▶ TEXT UNDER STUDY:
* * * * * * *

Silicon Valley and AI have, as many have predicted, helped usher in an age where we find ourselves forced to question the nature of reality itself. But not because AI products are so powerful they now fool us into believing falsehoods about major events. They don’t have to. Tech companies, products (like AI), and platforms like X have chipped away at and undermined our confidence in the nature of “truth,” and in the institutions once entrusted to arbitrate it, and left a vacuum in its place. The Good shooting has clarified that we’re well beyond epistemic closure, that no amount of documentation or evidence matters anymore; the Trump administration understands nothing if not that it can fill that vacuum well enough with a narrative of its choosing. A party in power with its own tech infrastructure and captured media can say and do what it wants, and correctly assume its partisans will support it. And what it wants is a spectacle of violence.
As much as the way ICE is mediating its operation is relatively novel, creating content for dissemination on social media, promulgating highly produced video shorts, and asking its agents to record their own footage, the basic modus operandi is old-fashioned fascism. ICE is waging a nationalistic campaign of harassment and violent subjugation of out-groups and political opponents orchestrated for the benefit of its directors’ imagined audience. Whatever your views on immigration policy, if you don’t find masked agents methodically harassing citizens, throwing people into unmarked vans, and going door to door asking for papers antithetical to American democracy, you’re probably either a Stormfront mod or an ICE agent yourself. Trump is making a spectacle of invading a US state governed by political opponents under the pretense of rounding up a minority group—in Minnesota, it’s Somali-Americans—that his party has worked to smear and malign. It’s domination porn tailored to X, to go along with the AI-generated porn.

* * * * * * *

Can you extract the full passage on tech platforms, truth, and ICE, word for word? These entries were drawn from a separate source.

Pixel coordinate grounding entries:
* * * * * * *

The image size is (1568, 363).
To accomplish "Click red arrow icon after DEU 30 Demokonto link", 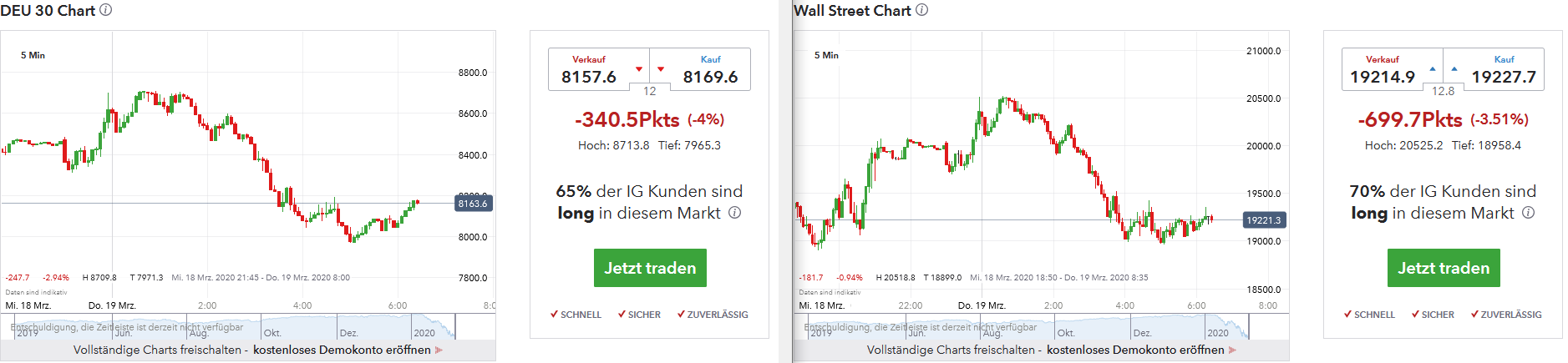I will [439, 350].
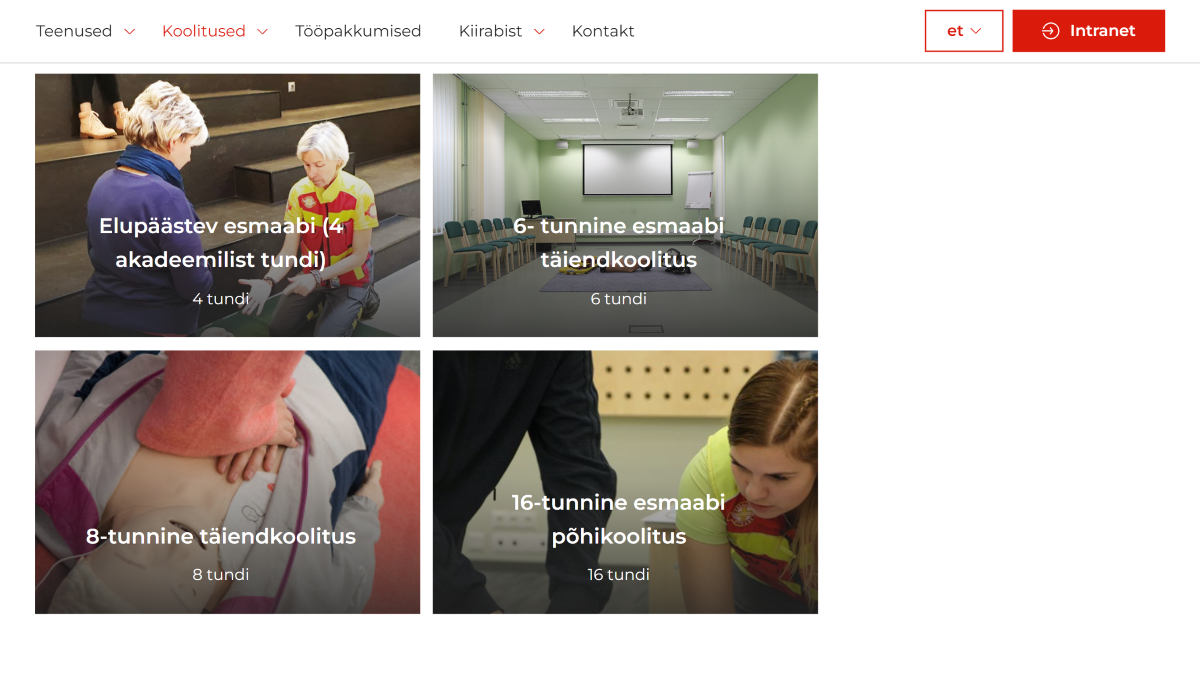Click the login arrow icon in the Intranet button
The height and width of the screenshot is (674, 1200).
[1050, 31]
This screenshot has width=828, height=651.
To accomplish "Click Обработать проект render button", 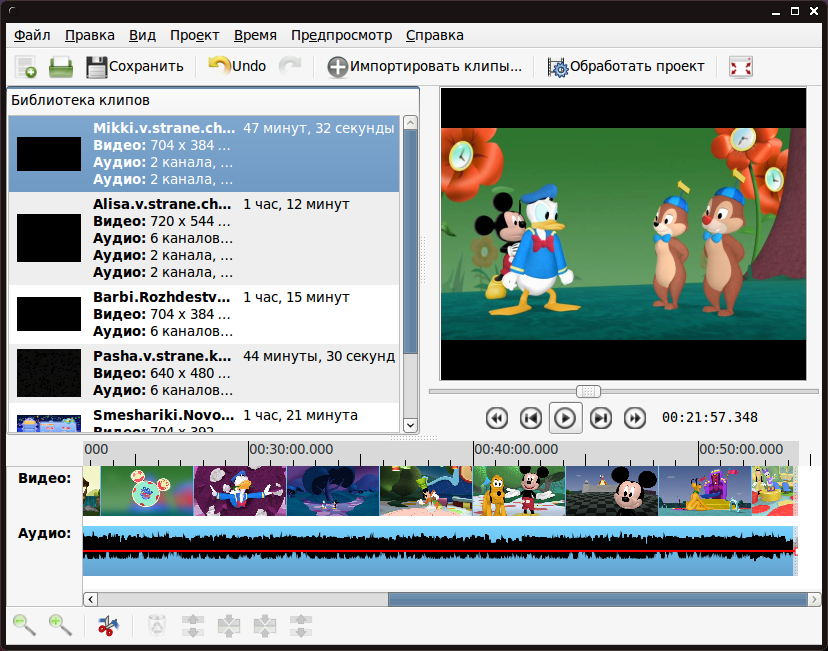I will click(626, 67).

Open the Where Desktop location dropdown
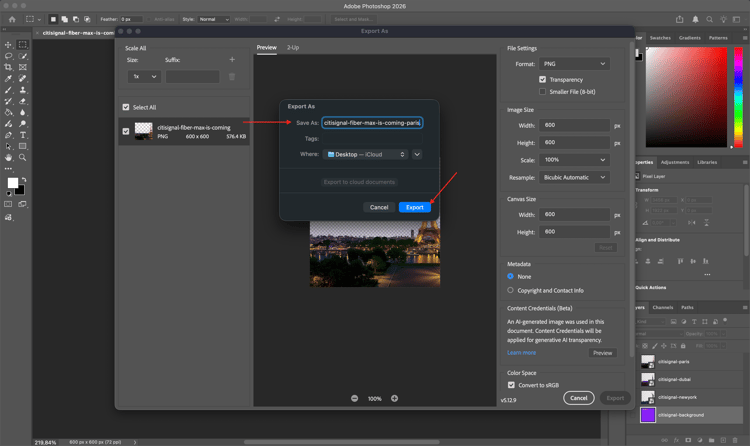[366, 155]
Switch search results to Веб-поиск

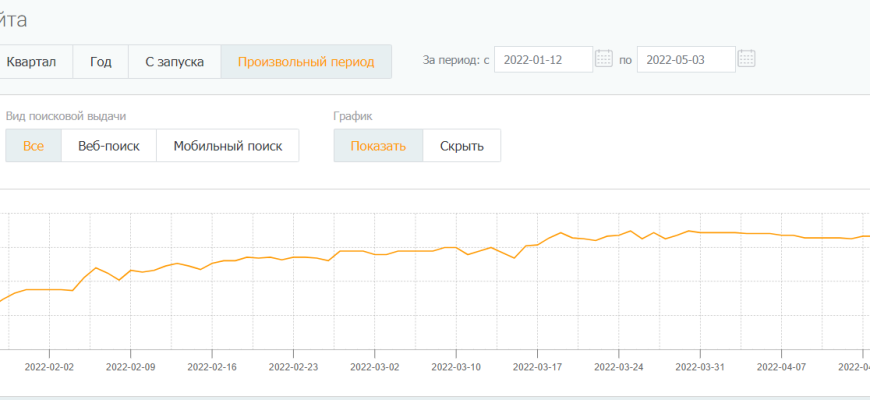point(109,146)
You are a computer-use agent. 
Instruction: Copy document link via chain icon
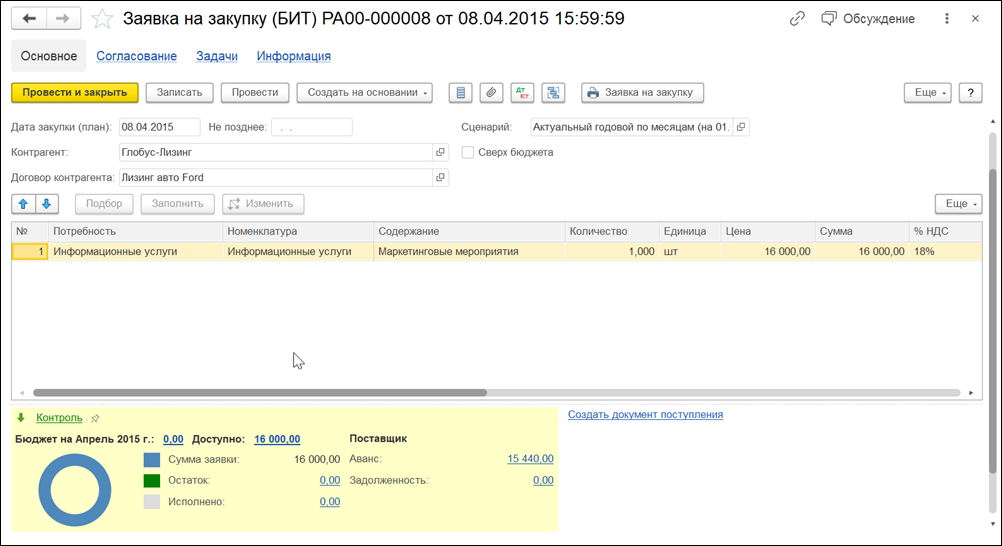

* * * * * * *

▶ EXERCISE ANSWER:
Silicon Valley and AI have, as many have predicted, helped usher in an age where we find ourselves forced to question the nature of reality itself. But not because AI products are so powerful they now fool us into believing falsehoods about major events. They don’t have to. Tech companies, products (like AI), and platforms like X have chipped away at and undermined our confidence in the nature of “truth,” and in the institutions once entrusted to arbitrate it, and left a vacuum in its place. The Good shooting has clarified that we’re well beyond epistemic closure, that no amount of documentation or evidence matters anymore; the Trump administration understands nothing if not that it can fill that vacuum well enough with a narrative of its choosing. A party in power with its own tech infrastructure and captured media can say and do what it wants, and correctly assume its partisans will support it. And what it wants is a spectacle of violence.
As much as the way ICE is mediating its operation is relatively novel, creating content for dissemination on social media, promulgating highly produced video shorts, and asking its agents to record their own footage, the basic modus operandi is old-fashioned fascism. ICE is waging a nationalistic campaign of harassment and violent subjugation of out-groups and political opponents orchestrated for the benefit of its directors’ imagined audience. Whatever your views on immigration policy, if you don’t find masked agents methodically harassing citizens, throwing people into unmarked vans, and going door to door asking for papers antithetical to American democracy, you’re probably either a Stormfront mod or an ICE agent yourself. Trump is making a spectacle of invading a US state governed by political opponents under the pretense of rounding up a minority group—in Minnesota, it’s Somali-Americans—that his party has worked to smear and malign. It’s domination porn tailored to X, to go along with the AI-generated porn.